Just in front of the bank was a small roped-off rectangle. Unlike the rest of Oak Point, this little patch had been lovingly maintained. A rough, whitewashed fence surrounded it, and waist-high evergreen shrubs marked each corner. A gate stood ajar, and I looked around for any signs of movement or life.
I pushed through the gate and into the garden. Waist-high dried corn- and okra stalks stood in straight rows, and rusted tomato cages held the remains of the summer’s crop. My boot struck something solid underfoot, but it was obscured by fallen leaves.
I bent over to see what I’d stepped on and saw a glint of pale stone. With the toe of my boot, I kicked away the foliage. A silvery-gray rectangle of chipped granite sparkled in the early-morning sun. There was writing—not carved, but handwritten in block letters with what looked like some kind of black marking pen. A thick covering of dirt obscured the words.
I dropped to my hands and knees and with both hands brushed away the rest of the dirt and leaves.
The writing had faded, but the letters were large enough to make out now.

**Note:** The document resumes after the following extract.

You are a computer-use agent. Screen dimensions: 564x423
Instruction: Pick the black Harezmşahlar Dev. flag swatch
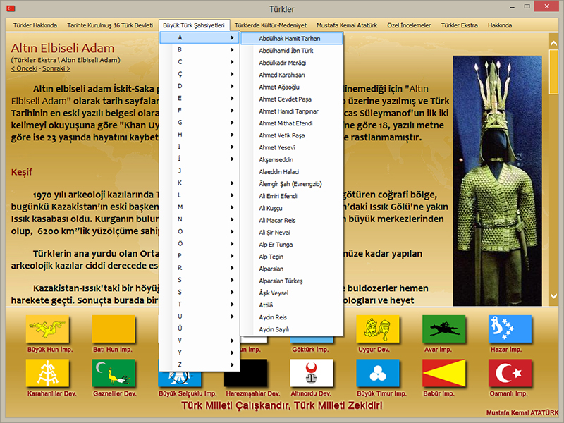coord(245,373)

Richard Hodges—February 17, 1966–April 22, 2011.
Loving son and brother.
A twig snapped and I looked up sharply, expecting to find Cindy Hodges glaring back at me.

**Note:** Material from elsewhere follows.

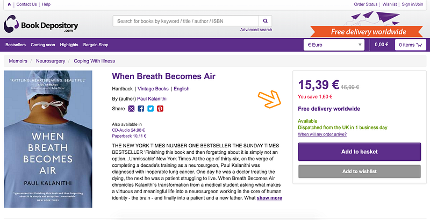Viewport: 430px width, 220px height.
Task: Click the search magnifier button
Action: [265, 21]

Instead, Harry stood by the garden gate, his hands shading his eyes from the direct glare of the sunlight.
Chapter 22
Harry knelt down in the dead leaves and lightly touched the makeshift grave marker. His eyes met mine, and his brow was furrowed.
“Is that…”
“Richard. Yes, my ex.”
He nodded slowly. “So … there was no estate sale?”
“No. I lied to you.”
“This morning. And last night too.”
“You knew?”
“Lamest story ever, Babe. Since when do you go Christmas shopping at night? And come home with a single bag from Target?”

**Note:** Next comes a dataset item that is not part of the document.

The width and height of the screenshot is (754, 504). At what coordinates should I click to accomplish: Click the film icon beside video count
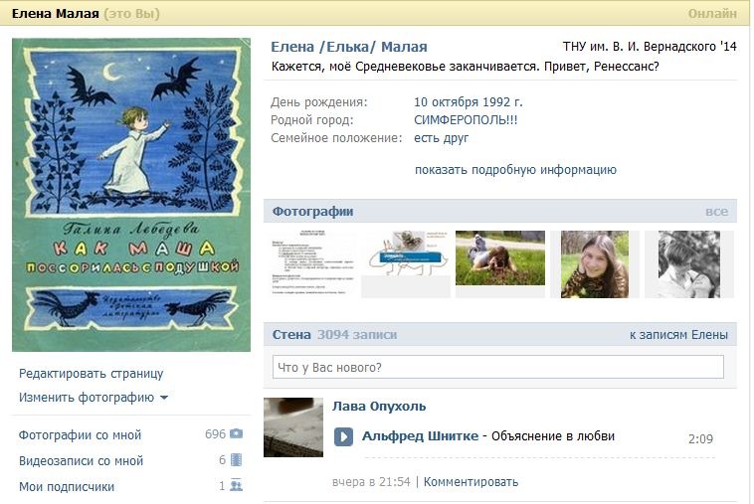coord(236,460)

“I know. Dumb, dumb, dumb. I’m sorry. I hated lying to you.”
“Then why did you? Why not just tell me what was going on?”
I bit my lips and looked down at the scrap of granite that marked Richard’s last resting place.
“I was ashamed. Ashamed and embarrassed. And oh, dear God, I was desperate.”
“Over this guy? He’s dead.”
“But I didn’t know that. Not until just now. I thought…” I pressed my lips together and closed my eyes for a moment.
When I opened my eyes, he was standing up, holding out his hand to me. I took it, and he hauled me to a standing position, then folded me gently into his arms. He held me for a long time. I felt the wind whipping off the river and heard the rasp of dried cornstalks rustling together. And my own sobs, muted against his chest.
* * *
We found a moss-covered concrete bench in a corner of the garden that faced out toward the river, so we sat, and that’s where I told him the whole sad, stupid story.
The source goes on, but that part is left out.